EXCERTO:
=-=-=
Chegamos por fim à edição de Teresa Sobral Cunha. Embora qualitativamente distante da de Joel Serrão, é a outra obra de Cesário de que dispomos em relativa boa qualidade. Há muita informação interessante nas notas, embora várias vezes a articulação do conjunto seja feita de um modo um tanto confuso. Há uma fixação textual coerente, embora sem explicitação rigorosa dos critérios críticos (sente-se ser uma pessoa que gosta muito dos “seus” poetas, acumula tudo o que pode saber sobre eles, conta tudo com alegria e entusiasmo aos leitores, mas descura no meio desse novelo os princípios da clareza e as pressões filológicas fundamentais para que uma edição não seja meramente uma curiosidade, mas um resultado crítico ou fidedigno).

Comecemos pelas cartas. Exclui um conjunto que Cesário trocou com um noivo de sua irmã: pretende somente publicar as cartas que lhe permitam - e isto é mesmo rebuscado – “obter o melhor proveito da dinâmica recíproca dos corpos poético e prosaico colocados em sucessão” (pág. 29). Talvez queira com isto dizer, só as cartas que ajudem para os poemas. Pois bem, sobre o autor dos poemas refere na página anterior a imagem de Cesário (se bem entendo o que pretende declarar) como “meticuloso correspondente”: ora, estas cartas do seu tempo de rapaz elucidam algo sobre este ponto, pelo menos. Conclusão: temos umas cartas escolhidas, bem menos completas, pois, que as publicadas por Joel Serrão.

Organiza o livro segundo critérios seus (mas, talvez infelizmente, esta senhora não tenha tido acesso a tudo o que Silva Pinto teve). Assim, decide prefaciar o volume com algo que seria um possível prefácio de Fialho de Almeida que nunca chegou bem a acontecer: uma edição fidedigna tem anexos, para não permitir interferências com a organização nuclear do livro e para aí deveria seguir esse texto de Fialho. Anexo bem definido, onde deveria figurar tudo o mais que a organizadora achasse fundamental pala o seu trabalho, como o texto de Pessoa que publica (a ênfase em Pessoa e em Sá Carneiro talvez não fosse necessária, pois a fama póstuma de Cesário não dependeu da apreciação destes dois poetas e – e não nos está a ser proposta uma compilação da história da crítica existente sobre o autor, muitos melhores juízos faltariam -, uma vez que só depois de ser reconhecido e ter influído na poesia portuguesa vieram a surgir com suficiente difusão os textos dos dois amigos da “Orfeu”, além de que Pessoa parece dever muito mais a Pessoa do que este ao que Pessoa sobre ele escreveu). É bom perder a inocência de que os juízos de Pessoa servem para salvar ou condenar seja o que for na tradição literária, pois estas tradições podem muitas vezes variar independentemente da opinião dos poetas que nós julgamos absolutamente significativos num determinado instante.

Também em anexo deveria surgir o texto anónimo “Per Amica Silentia...” que a autora não sabe de facto se é de Cesário; mais vale aguardar, talvez em vão, certezas e entretanto pôr as coisas onde criticamente se devem pôr.
=-=-=
INFORMAÇÃO FORNECIDA:
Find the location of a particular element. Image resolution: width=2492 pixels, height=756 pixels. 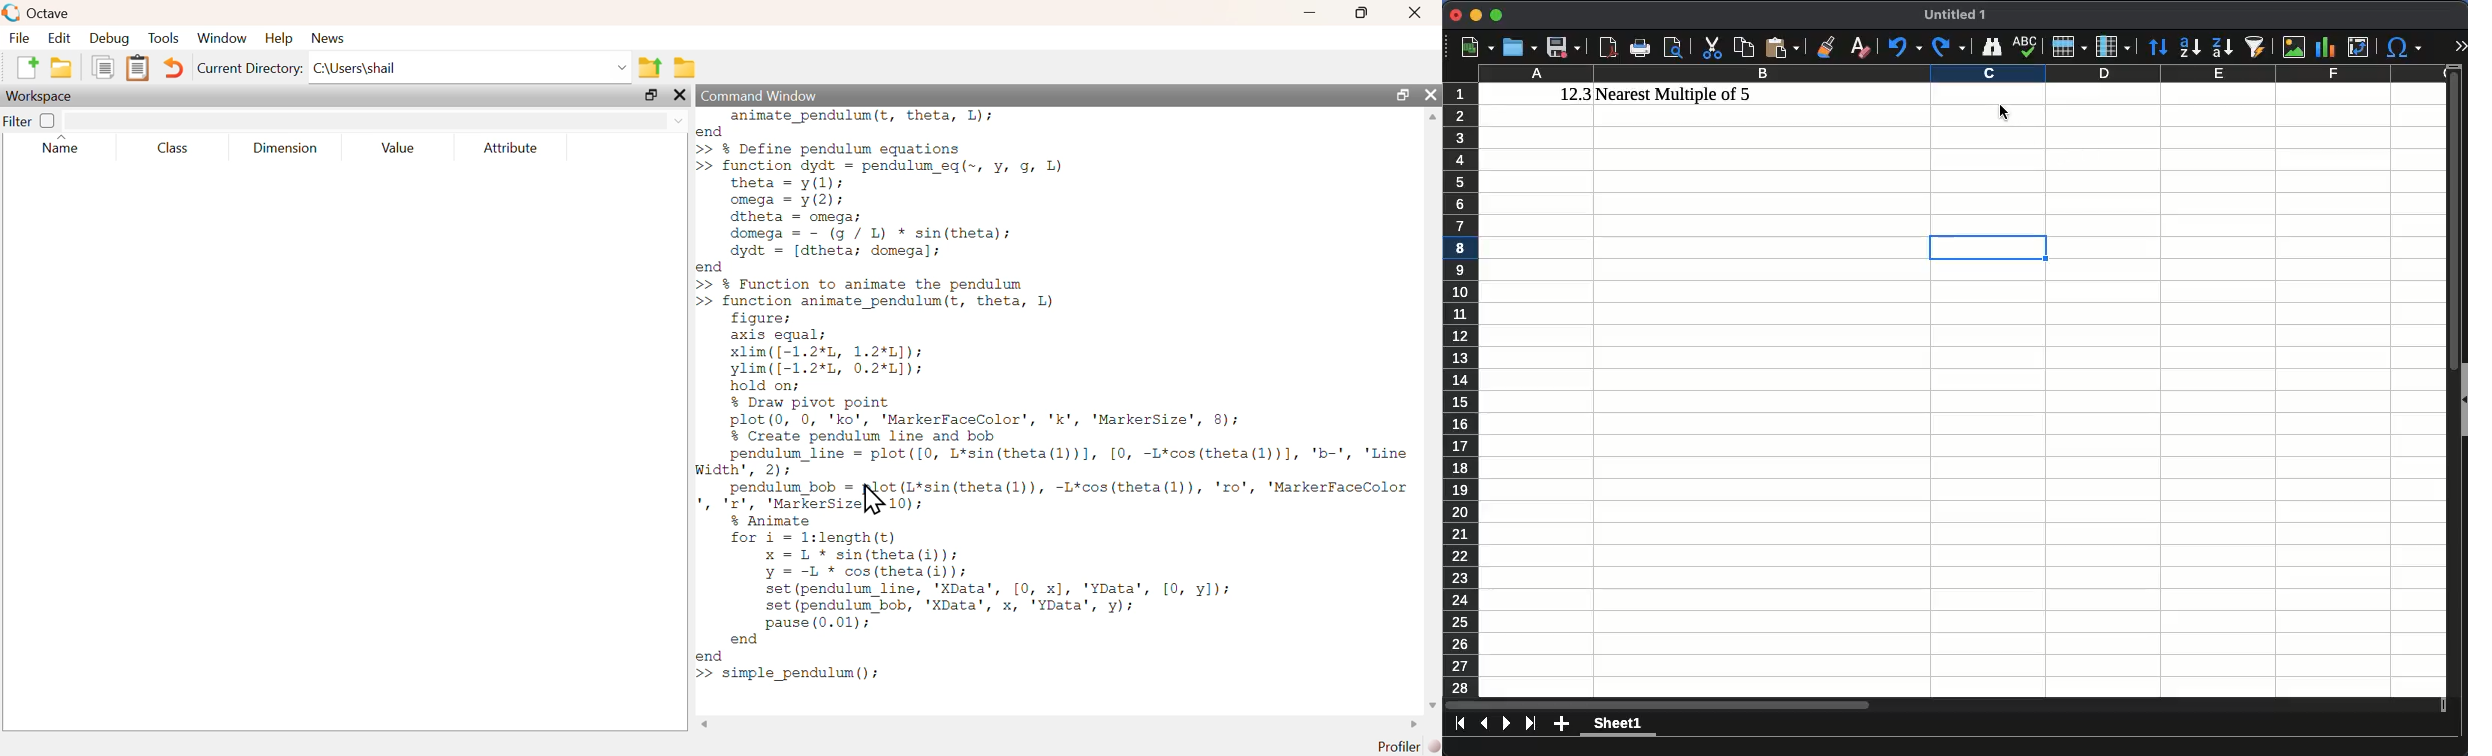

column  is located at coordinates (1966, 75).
=-=-=
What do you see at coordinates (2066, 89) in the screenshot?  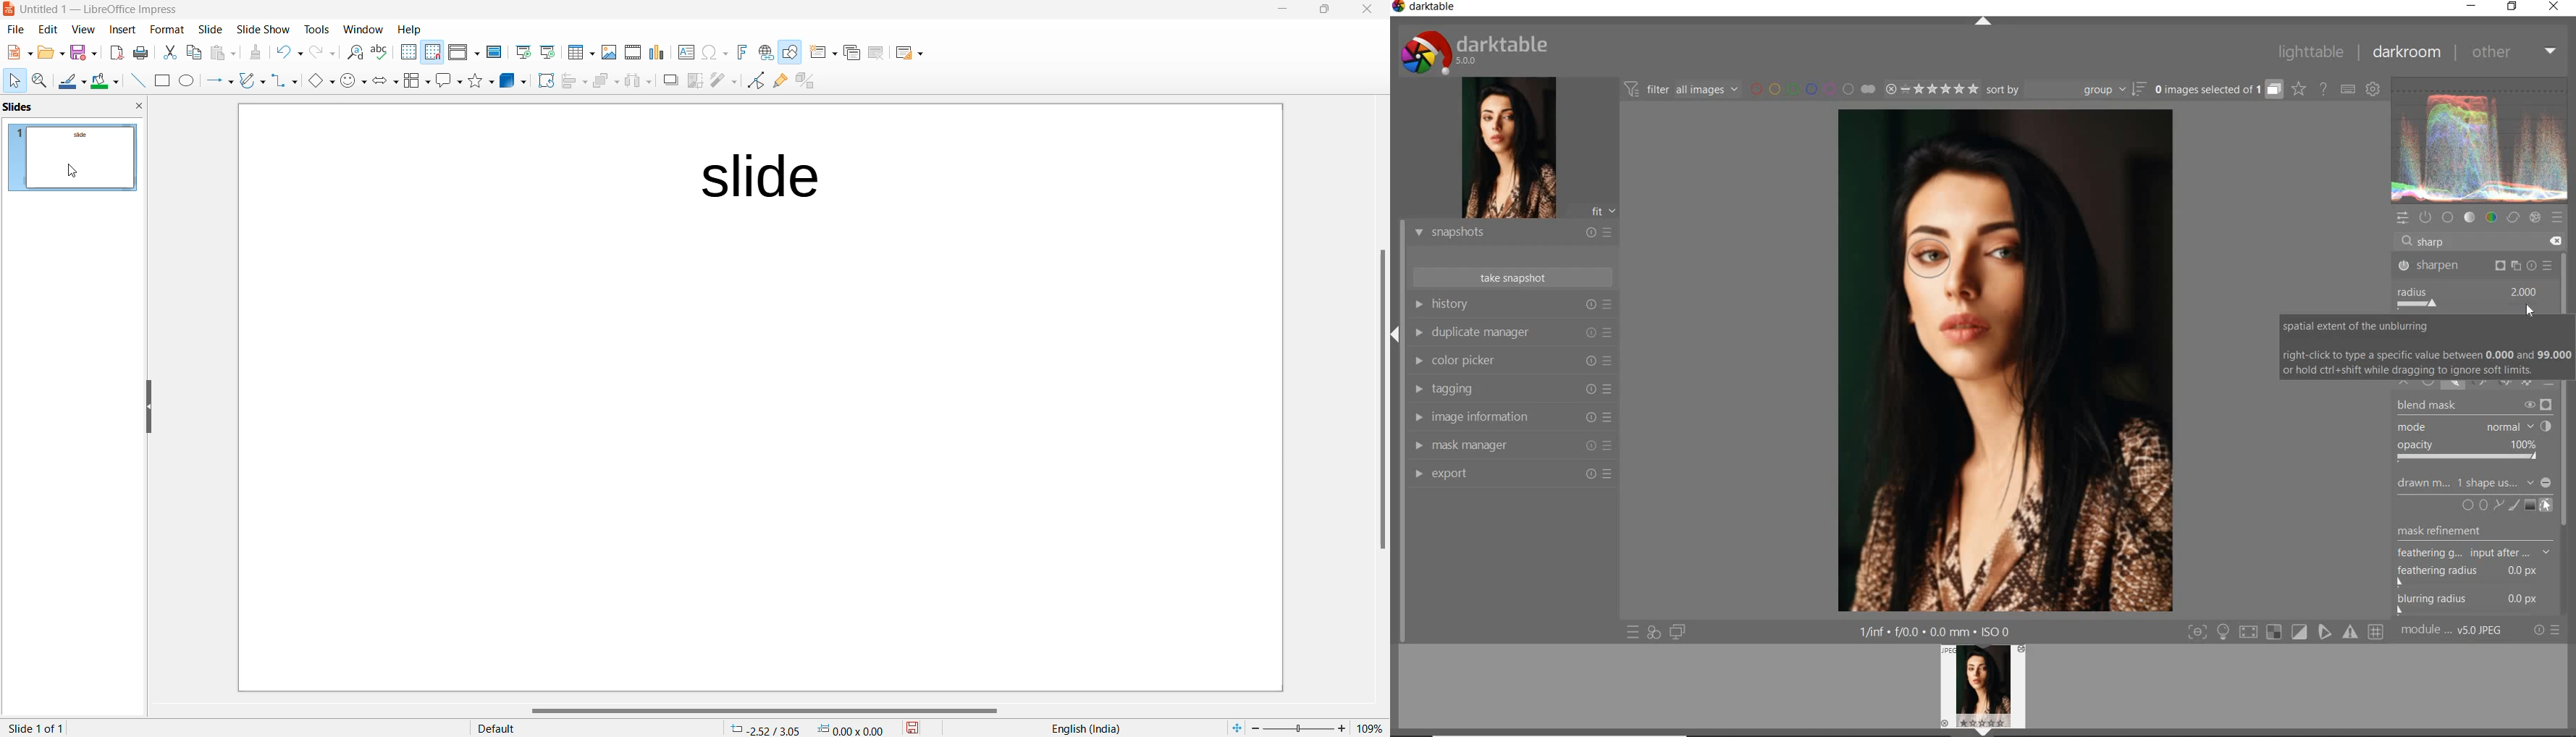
=-=-=
DESCRIÇÃO DO EXERCÍCIO: Transcreva novamente o excerto sobre a edição de Cesário desde “Chegamos por fim” até “crítico ou fidedigno).”, inclusive, e substitua “alegria” por “satisfação”. Os registos provêm de uma fonte distinta da do excerto.

RESOLUÇÃO DA TAREFA:
Chegamos por fim à edição de Teresa Sobral Cunha. Embora qualitativamente distante da de Joel Serrão, é a outra obra de Cesário de que dispomos em relativa boa qualidade. Há muita informação interessante nas notas, embora várias vezes a articulação do conjunto seja feita de um modo um tanto confuso. Há uma fixação textual coerente, embora sem explicitação rigorosa dos critérios críticos (sente-se ser uma pessoa que gosta muito dos “seus” poetas, acumula tudo o que pode saber sobre eles, conta tudo com satisfação e entusiasmo aos leitores, mas descura no meio desse novelo os princípios da clareza e as pressões filológicas fundamentais para que uma edição não seja meramente uma curiosidade, mas um resultado crítico ou fidedigno).